I want to be VERY clear I do not blame anyone around me for how they reacted, what they said or how it impacted me. The problem wasnt what was being said or done, the problem is was and is in my translation of those comments. There is a great irony to being "broken". Even when you do have value to people, even when you are loved and cared about you can't feel it. I know logically that people didn't love me or care about me more at 250 lbs than than did at 338 lbs, but I was more ready to believe it. I had spent so much of my life believing that if I was thinner I would be more lovable, more valuable, that when it happened and people started to notice me and express things they hadn't before, i was willing to believe it.

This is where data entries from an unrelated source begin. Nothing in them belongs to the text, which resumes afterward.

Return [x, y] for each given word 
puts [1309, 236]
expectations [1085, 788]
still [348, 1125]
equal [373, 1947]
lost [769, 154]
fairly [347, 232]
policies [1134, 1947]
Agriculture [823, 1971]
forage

And the more I believed this, the more the world seemed to validate that. The greatest moment of my life, last August, was standing at Twins stadium, having 40,000 people celebrating my weight loss, but I look back at that now and realize how much that moment symbolizes how warped my thinking (and a lot of the world's) is. That losing a lot of weight would be given that much value was just a reinforcement of my backwards thinking that I mattered now that I was thinner and didnt matter before.
But sadly as quickly as I lost weight and found that feeling of worth, just as quickly it has left. A as the weight loss has stalled, I have fallen right back to how I felt about myself before, except this time into a place of desperation to get back that feeling of having value, of mattering in the world. It was something I had never had before in my life and something that I have become willing to do almost anything to get back to. Whether that whatever is not eating, working out until I drop, considering the use of diet pills, diuretics or other things. All dangerous, all stupid, but truly the sign of how addicted to the feeling of worth that losing weight gave me.
I started treatment a month ago to learn to feed my body, but what I am slowly coming to see, if that treating my eating disorder is going to be much more about feeding my heart, my soul and those pieces of me that never became what they should have. So many times through my life I have felt broken, but something Aleica has helped me see, I never got broken, because the way I grew up I never got the chance to be whole in the first place. Hopefully this is my chance to do that, and the first lesson I need to figure out is how to separate that from whatever the number on the scale or the image in the mirror is saying!!!!